PROMPT 1
Please duplicate the stretch from "Those are just" through "of working moms." in the post about working moms and nutrition.
PROMPT 2
In the post about working moms and nutrition, what does the writer do at 4am when a store trip conflicts with late work nights?
PROMPT 3
Resume the post about working moms and nutrition, starting after its final sentence.

SELECTED PASSAGE
------------------------------------------------

Another reason this report bothers me is that in the last ten years I think much has been done to bring together the parenting community and to mend the rift (real or imagined) between working and stay-at-home mothers. There has been an effort to unite around mutual concerns for our children through support groups, online forums, parenting classes, all designed to discuss, share and learn best practices for how to raise our children regardless of whether you punch a time card or not. In my opinion, this type of research only goes to widen the divide.

Instead of research like this which concludes that working mothers feed their children worse than stay-at-home moms – and yes, I have often ranted in this blog about having nothing in the house to eat and sending my kids to school with carbo loaded lunches not because they were training for a marathon, but because there was nothing in the fridge to send except leftover mac and cheese and pound cake - but that is the exception, not the rule. There are so many ways that working moms can and do keep up high nutritional standards despite pursuing a career:

•Shopping and cooking for the week on Saturday and Sunday so that healthy meals can be refrigerated to eat the rest of the work week
•Serving frozen fruit smoothies with yogurt when there’s no fresh fruit in the crisper
•Tossing canned veggies with just about any pasta in a pinch

Those are just a few tricks in the working mom’s arsenal to fire off before hitting the drive-thru. My favorite go-to is online shopping at 4am to order groceries (with free delivery) when a trip to the store conflicts with too many late nights working. Those are all viable alternatives to the fast food and junk food that this report says is the diet of kids of working moms.

------------------------------------------------

PROVIDED MATERIAL
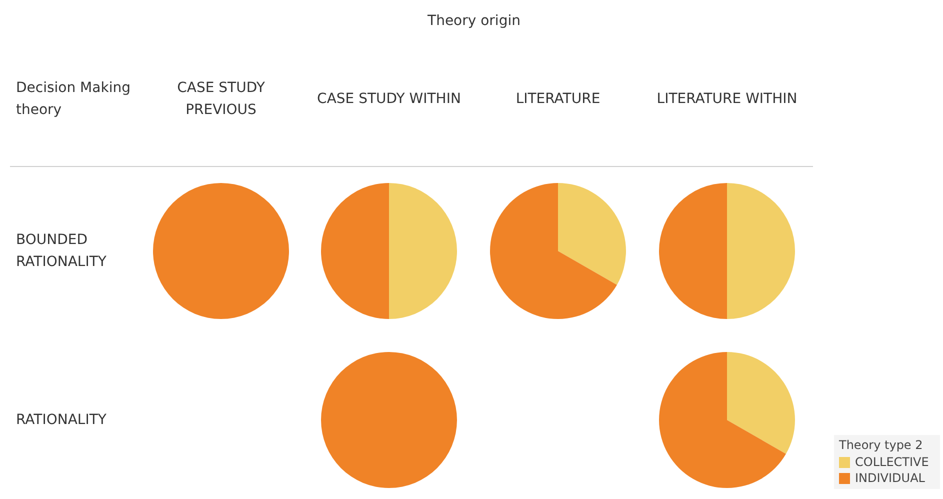 The width and height of the screenshot is (943, 499). Describe the element at coordinates (74, 100) in the screenshot. I see `text: Decision Making theory` at that location.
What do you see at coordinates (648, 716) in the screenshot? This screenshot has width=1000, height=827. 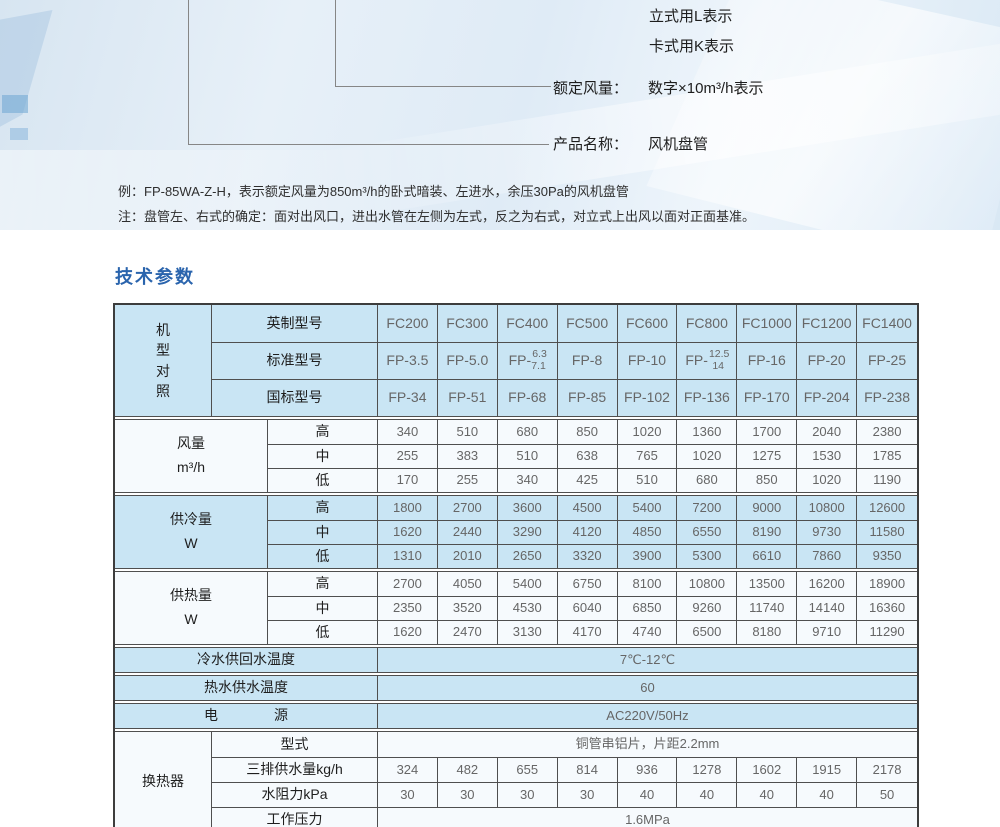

------------------------------------------------

RESULT 1
Those are just a few tricks in the working mom’s arsenal to fire off before hitting the drive-thru. My favorite go-to is online shopping at 4am to order groceries (with free delivery) when a trip to the store conflicts with too many late nights working. Those are all viable alternatives to the fast food and junk food that this report says is the diet of kids of working moms.

RESULT 2
The writer orders groceries online, with free delivery.

RESULT 3
I bet those researchers thought this was a helpful addition to the conversation about childhood obesity and its causes, but honestly, it’s not. It feels like a gross generalization about the state of how working mothers feed their children based (probably) on a limited group of research subjects. How and what working mothers feed their children, any mother for that matter, will vary by region, education, socioeconomic status, ethnic background and a variety of other factors that make me very skeptical of the conclusions in this report. I think rather than lay the blame for fat kids at the door of working mothers, perhaps the emphasis should be more about encouraging all parents to support healthy eating and lifestyle choices for all our children.

In my initial anger at hearing this report, I had a fleeting thought of driving by the University of Chicago and in protest, pelting the building with Twinkies. I still might do it, but I have a conference call and a meeting at work later and probably won’t be able to get to the grocery story to stock up on junk food.